Guarani Crossroads
22 Oct, 2014 | Valeria Wilde
Culture and Social issues
Photo : Valeria Wilde
Elidet Ruth Mercado is a young woman with a lot to say. She loves to talk and explain her opinion, and from the look on her face and the tone of her voice you understand her desire to be heard and the seriousness of every single word. Elidet, whose friends call her Charito, is a 27 year old Community Director and President of a group of young people in the Guaraní community of Guirapayete.
Being a single mother to two young children in the conservative community of Guirapayete, an Indigenous Guaraní community 220 km from Santa Cruz with around 40 families, has been a challenge for her. When Charito remembers the hardship of having to come to terms with her reality she cannot help but let a few tears roll down her face and her voice shakes slightly as she continues her story:
“As a mother, I would not want the same for my daughters, I want things to be different, I want the chance to work and to be able to help my daughters so that they can be better than me. That they could have a profession and could be somebody in their lives. I would like my children to go out and to know about new things.”
Like many young Guaraní, Charito wants more opportunities for herself and her children, but is looking toward an uncertain future for her people and their culture, as she sees many of her peers drawn toward cities where they face discrimination.
Guaraní people arrived in the Bolivian Chaco from Paraguay before the Spanish conquest. They first fought against the Incas and after that came the colonization with all its implications.

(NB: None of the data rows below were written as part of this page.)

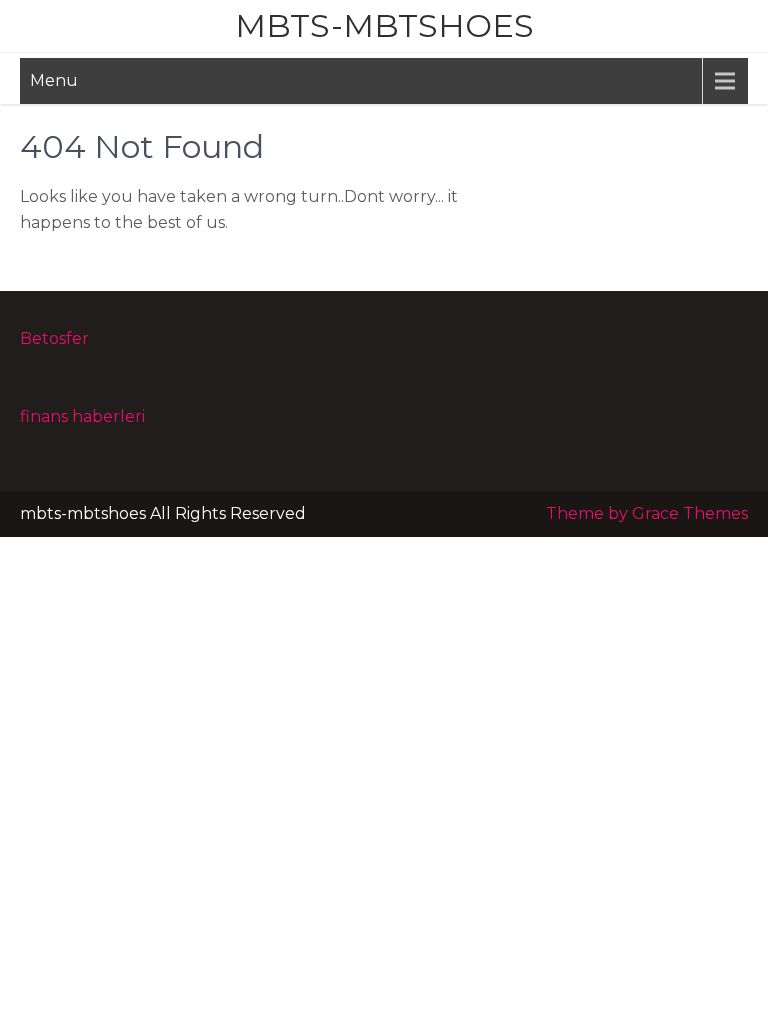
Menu (54, 80)
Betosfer (54, 338)
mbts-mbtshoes (384, 25)
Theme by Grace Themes (647, 513)
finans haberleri (82, 416)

Amongst a Guaraní woman’s greatest challenges in facing the modern world, Charito mentions the discrimination she feels on leaving her community. Discrimination for dressing or speaking differently or for not having a similar level of education to those who live in the city. “They make us feel smaller or inferior for being Guaranis. We do not speak Spanish well but neither do we speak Guaraní. They discriminate against us because we lack resources but above all, because of our lack of education.”
Many people take education for granted, but Charito does not. She wants to study Social Communication and her greatest dream is to have a video camera in order to capture the customs and traditions of the Guaraní people, so that the number of people who know about their dances, foods, dress and crafts gradually increases.
Charito says that the current generation of young people in her community lack a feeling of identity. They are caught between two worlds, since they do not completely fit in when they migrate to cities, but at the same time their own traditions are disappearing. Older women still dress in a tipoy, a long white tunic made of rough cotton with bands around their heads, painted cheeks and collars, in the traditional style. They speak perfect Guaraní and can weave and participate in other activities specific to place. However, the young women have started to copy different customs in their attempt to fit in with Bolivian life outside the community. They have abandoned traditional dress and whilst the vast majority understand Guaraní, they don’t speak it. This means many adults are regretfully seeing their language diminish. It seems the next generation will determine if Guaraní continues to be spoken in communities.
Living in Guirapayete is far from simple. Using a mobile phone or the internet appears futuristic. Just a year and a half ago they received basic services like water and electricity, but the worst of all this is the absence of projects and policies that would allow community members to keep their families united within the community instead of migrating to cities - quality education and access to healthy forms of entertainment. Customs are disappearing and in many cases it seems children living today in Guirapayete or one of the other 320 Guaraní communities in the Bolivian Chaco are destined to search for better chances and abandon their communities.
The effect this migration of the young has on communities is defined by the Director of the Social Sciences Faculty at the UMSA, René Pereira, as social or demographic aging. It leads to a large absence of youth in rural areas, leaving communities partially deserted and us wondering what the future holds for them.
For Charito, there is an internal struggle between being proud of her origins and her community, and wanting to offer her daughters the possibility of education and professional jobs. Her vision means giving them what they need to establish themselves as people and spend their lives doing what makes them happy - even if it means leaving her community.